The ASI argues that one important check on excessive executive pay in listed companies is the shareholders. They would surely not pay more for bosses’ labour than strictly necessary because that means they get less profit for themselves. Yet this assumes ordinary shareholders, the people who own stakes in listed companies, have any real say over what a company pays its bosses. Many of you will have shares in FTSE 100 companies via your pension funds. But have you ever voted on a remuneration proposal? 

Markets are indeed often better than the alternatives. And marginal productivity theory is useful as a rough description of how relative wages are determined. People with more relevant skills tend to command higher wages, as do people in managerial positions. But it’s very far from being an economic justification for the size of individual rewards, particularly at the top end of the scale. The economist Dani Rodrik, in his latest book Economics Rules,  argues that such broad theories of income distribution by the market are best viewed  as intellectual “scaffolding”, adding: “They are shallow approaches that identify the proximate causes but need to be backed up with considerable detail”.

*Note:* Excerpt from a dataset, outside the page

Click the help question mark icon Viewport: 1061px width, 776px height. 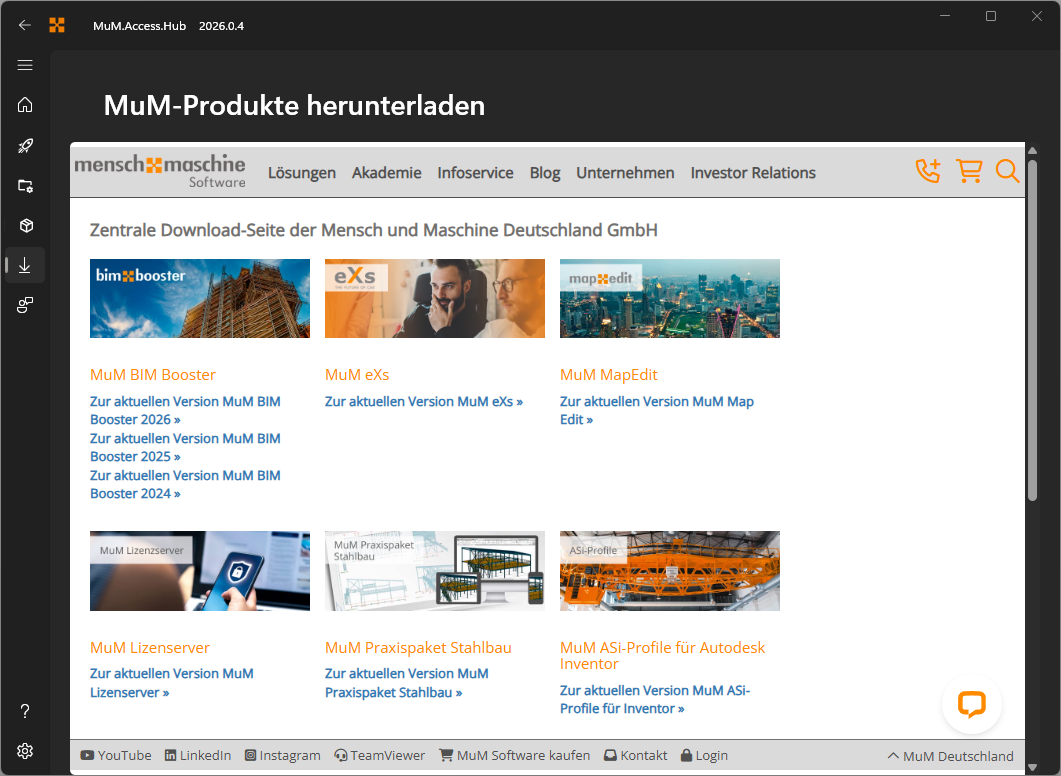coord(25,711)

And there are other theories of wage determination that are likely to be relevant. One important one is bargaining theory. This suggests that those who have political power within a firm can extract more than those without it. Maybe the reason chief executives tend to get paid ever growing multiples of the pay of the average worker is not because they are “worth it” but because they are powerful. As the economist JK Galbraith put it: “The salary of the chief executive of a large corporation is not a market award for achievement. It is frequently in the nature of a warm personal gesture by the individual to himself.”

Another theory is shifting social “norms” – changing perceptions among the people who set top pay over what is an acceptable gap between rewards for bosses and ordinary workers.

In the end all this theory needs some empirical ballast. As the High Pay Centre has shown through its own research, the average pay of FTSE 100 bosses has risen far faster than the average value of their companies in the past two decades, despite the insistence from boards that executives are only ever rewarded for performance. And there are countless examples of rewards for corporate failure. That pattern fits bargaining theory much more closely than marginal productivity theory.